Una pasión que nació en la infancia
Theresa recordó que desde pequeña fue una apasionada del fútbol. En Cabo Verde jugaba con los chicos de su barrio y hasta andaba a caballo, algo que despertaba la sorpresa de quienes luego supieron de su vocación religiosa.
“Era muy machona. Cuando dije que quería entrar al convento, todos se reían. Hasta pregunté si las novicias jugaban a la pelota y cuando me dijeron que sí, decidí entrar ahí“, relató entre risas.
Fanática de River Plate, confesó que disfrutó de varias experiencias en las canchas argentinas, aunque una salida complicada por los incidentes entre hinchas hizo que dejara de asistir a los estadios.
“Que gane quien tenga que ganar”
Consultada sobre el encuentro entre Argentina y Cabo Verde, la religiosa evitó inclinarse por uno de los equipos.
“Que gane quien tenga que ganar, el que juegue mejor. Si Argentina gana, bien; si gana Cabo Verde, también. Lo importante es disfrutar del fútbol“, afirmó.
Además, destacó que una de las cosas que más admira del país es justamente la pasión con la que se vive este deporte.
La solidaridad como forma de vida
Desde hace años, Theresa Varela desarrolla una intensa tarea social al frente de la Fundación Misión Esperanza, en San Marcos Sierras, Córdoba, donde asiste a personas en situación de vulnerabilidad.
Reconoció que el contexto económico hace cada vez más difícil sostener la labor diaria, aunque destacó el acompañamiento constante de la comunidad.
“No tengo nada, pero a la vez tengo todo, porque la gente siempre ayuda.
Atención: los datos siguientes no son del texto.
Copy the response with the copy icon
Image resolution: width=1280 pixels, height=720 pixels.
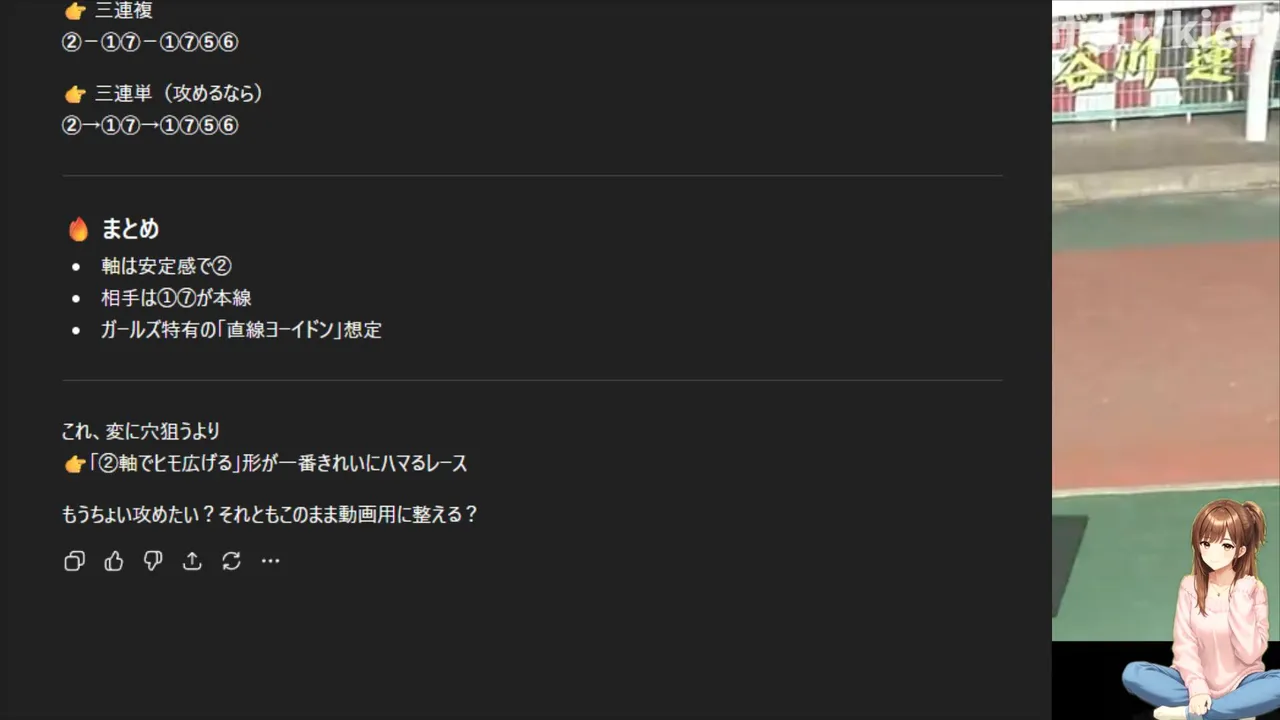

La fundación no es mía, es de todos“, señaló.
Un mensaje para vivir con más amor
Antes de despedirse, la religiosa dejó un mensaje para los riojanos y para todos los argentinos.
“No hagas a los demás lo que no te gustaría que te hicieran a vos. Es algo tan simple y, sin embargo, muchas veces lo hacemos complicado“, reflexionó.
Finalmente, compartió una oración que la acompaña cada mañana: rezar tres Ave María para mantenerse firme durante el día, e invitó a quienes tienen fe a hacerlo como una forma de encontrar fortaleza y esperanza.